Apenrade/Aabenraa - 08. Dezember 2009 - von Claudia Knauer
Deutsche Minderheit liegt neuem Landtagspräsidenten am Herzen

Hinrich Jürgensen, Hauptvorsitzender des Bundes Deutscher Nordschleswig, Landtagspräsident Torsten Geerdts und Landtagsdirektor Prof. Utz Schliesky (v. l.).
Foto: Hallmann
Dass die deutsche Minderheit dem neuen schleswig-holsteinischen Landtagspräsidenten Torsten Geerdts am Herzen liegt, war nach seiner ersten Sitzung mit dem Nordschleswig-Gremium in Apenrade deutlich zu spüren. »Ich will enge Kontakte halten. Das Thema ist mir persönlich wichtig«, unterstrich er im Haus Nordschleswig vor der Presse. Die Minderheitenpolitik werde außerdem weiterhin fraktionsübergreifend ge­führt, wie er versicherte. Eine Haltung, die den nachdrücklichen Beifall des Hauptvorsitzenden des Bundes Deutscher Nord-schleswiger, Hinrich Jürgensen, fand. Das Gremium, in dem sich Bundes- und Landtagsabgeordnete mit Vertretern des Bundes Deutscher Nordschleswiger regelmäßig treffen, »wird optimal funktionieren, weil die fachlich Besten dabei sind«, so Geerdts.
Nach Glückwünschen an die bei der Kommunalwahl erfolgreiche Schleswigsche Partei ging es um konkrete Fragen wie den Investitionsstau bei deutschen Schulen und Kindergärten und um die fehlenden Elternzuschüsse für den Besuch der Deutschen Nachschule in Tingleff von schleswig-holsteinischer Seite. Ein Drittel der Schüler der Nachschule kommt aus Schleswig-Holstein. Die schleswig-holsteinischen Eltern aber müssen im Vergleich zu dänischen im Jahr über 5.500 Euro mehr bezahlen, weil es keine Zuschussregelung gibt. Spätestens im Frühjahr werde der schleswig-holsteinische Schul- und Bildungsausschuss unter Beteiligung des Ministeriums in der Nachschule tagen. Zunächst gehe es vor allem darum, den Sachverhalt zu klären und eine Tatsachengrundlage zu schaffen«, erläuterte Prof. Dr. Utz Schliesky, Direktor des Landtags. Konkrete Zusagen konnten aus dem Nordschleswig-Gremium nicht kommen. Man werde aber dafür sorgen, dass das Thema wieder auf die Tagesordnung komme.
Hinrich Jürgensen hatte dem Gremium außerdem dargelegt, unter welchen Zwängen die deutsche Minderheit finanziell und haushaltstechnisch stehe, wenn es um längst notwendige Investitionen in Schulen und Kindergärten gehe.
»Wir haben einen Investitionsstau von rund 35 Millionen Kronen.
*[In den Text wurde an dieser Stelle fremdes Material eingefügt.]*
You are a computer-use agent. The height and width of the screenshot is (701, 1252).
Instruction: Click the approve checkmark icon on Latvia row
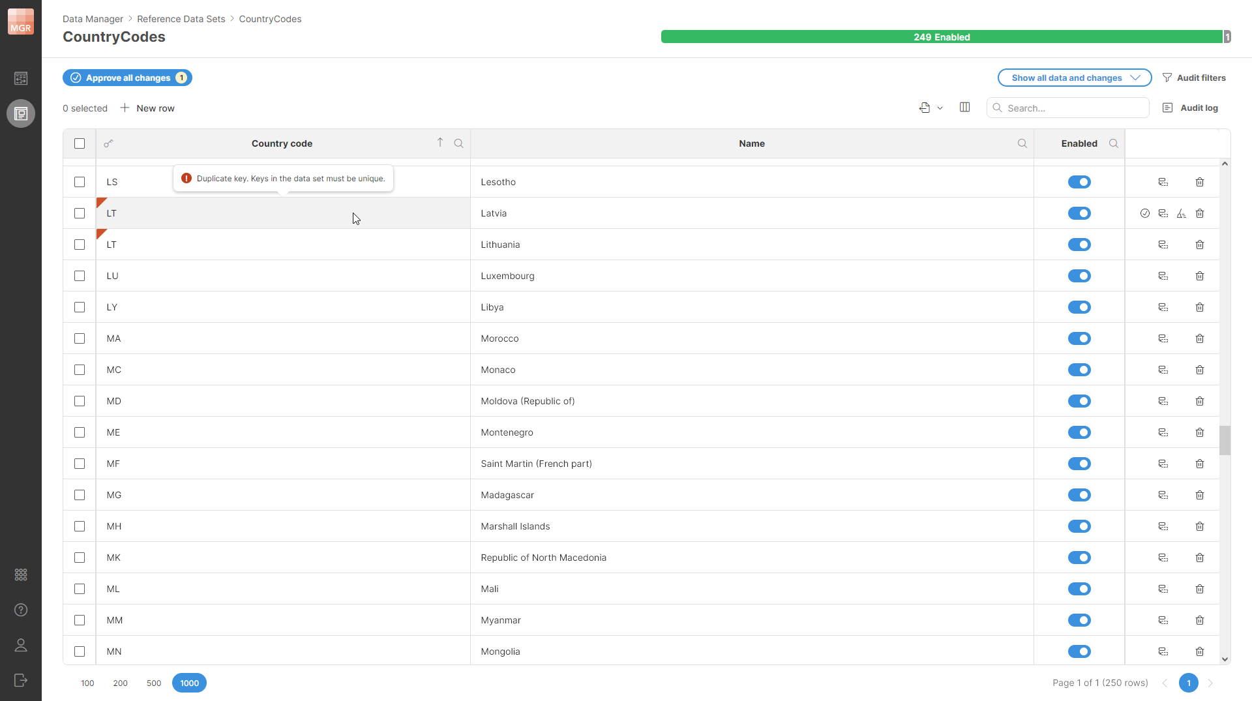[1146, 213]
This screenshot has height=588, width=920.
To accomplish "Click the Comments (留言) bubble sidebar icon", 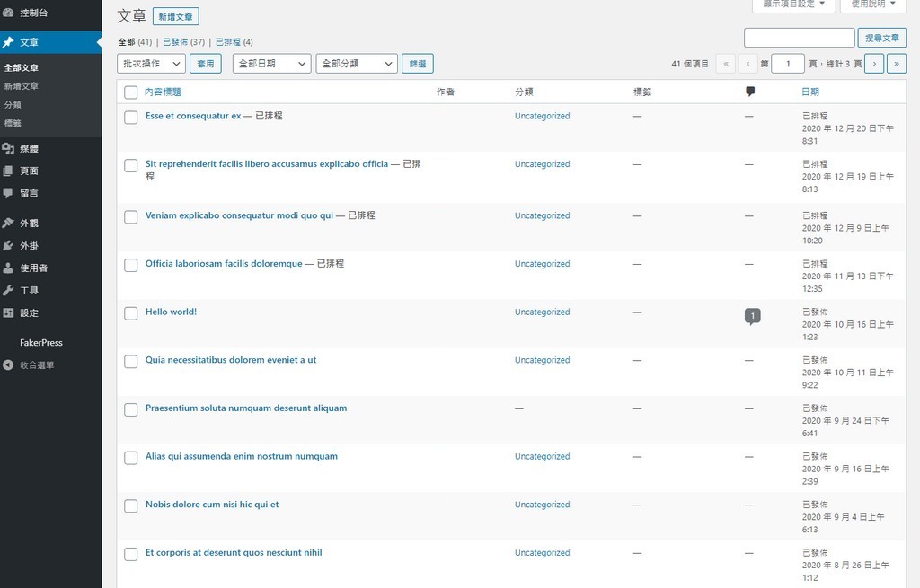I will [8, 193].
Jährlich be-kommen wir für Investitionen fünf Millionen Kronen«, erläuterte Jürgensen. In die dänische Konjunkturpakete komme man u. a. wegen des deutschen Haushaltsrechts nicht hinein oder weil es sich um Privatschulen handelt und Gelder über das Haushaltsjahr hinaus an­sparen dürfe man auch nicht. Jürgensen erläuterte, dass man in Berlin und Kopenhagen wegen der Finanzlage der Minderheit wieder vorstellig werde. Dabei sei 2009 und 2010 wegen zusätzlicher jeweiliger 800.000 Euro mit einem ausgeglichenen Haushalt zu rechnen, 2011 aber werde es eng.
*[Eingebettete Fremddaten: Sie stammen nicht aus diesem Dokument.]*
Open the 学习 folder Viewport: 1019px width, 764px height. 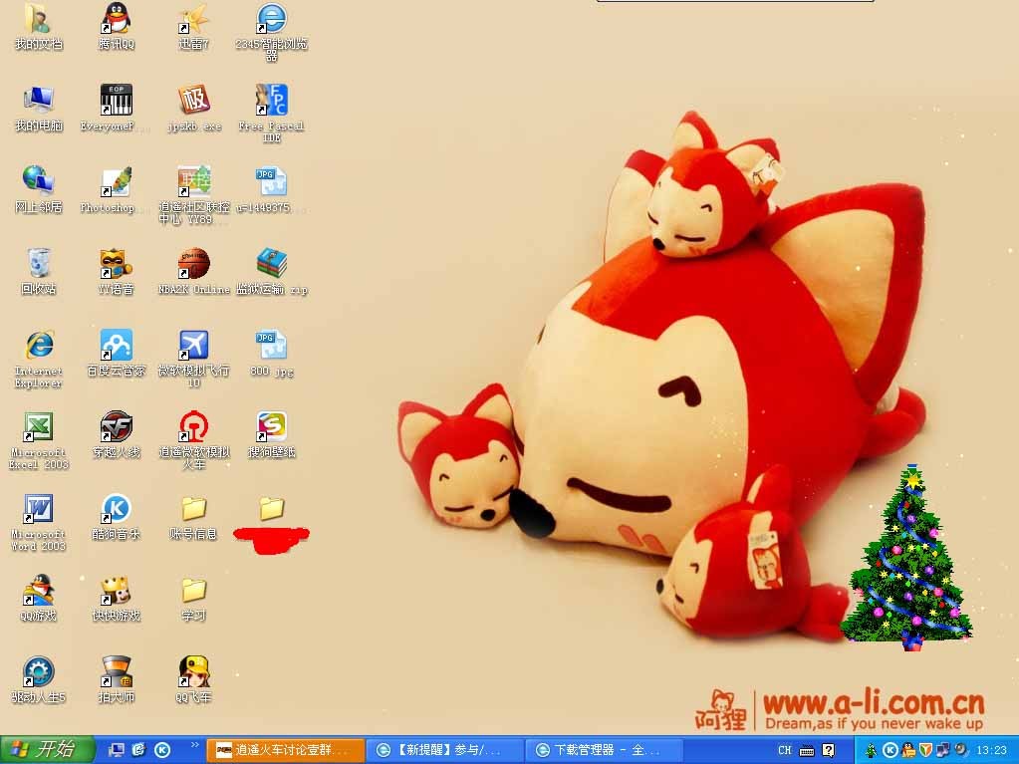click(x=193, y=591)
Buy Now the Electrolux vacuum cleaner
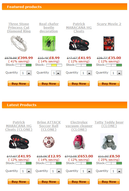 pos(79,182)
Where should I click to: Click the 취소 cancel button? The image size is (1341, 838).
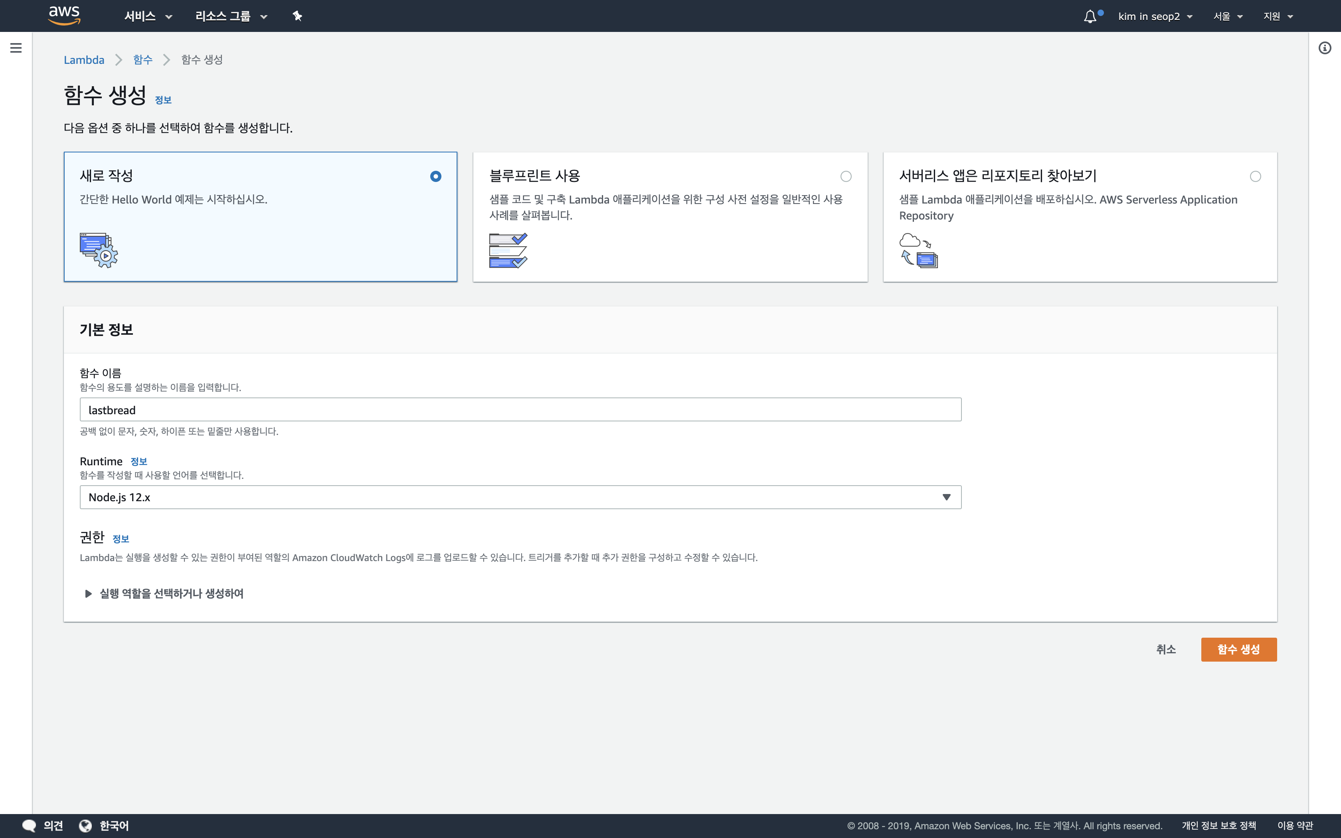coord(1165,649)
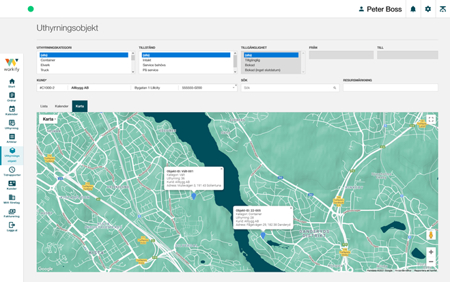450x282 pixels.
Task: Close the 22-005 object info popup
Action: coord(290,208)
Geld konnte Torsten Geerdts naturgemäß nicht versprechen, denn das Nordschleswig-Gremium ist eine Koordinationsstelle, aber immer ein offenes Ohr.
Erfreut hatten sowohl Hinrich Jürgensen wie auch der Landtagspräsident festgestellt, dass die Sitzung außerordentlich gut be­sucht war. Immerhin acht »Neulinge«, die in Land- oder Bundestag gewählt worden waren, dabei.
Für das Frühjahr 2010 wird, auf Wunsch der deutschen Minderheit, ein parlamentarischer Abend in Kiel geplant, auf dem sich alle Minderheiten den Ab­geordneten präsentieren können. Denn nicht jeder Landtagsgeordnete »ist automatisch mit der Minderheit eng verbunden«, verwies Geerdts vor allem auf die Abgeordneten aus dem südlichen Landesteil.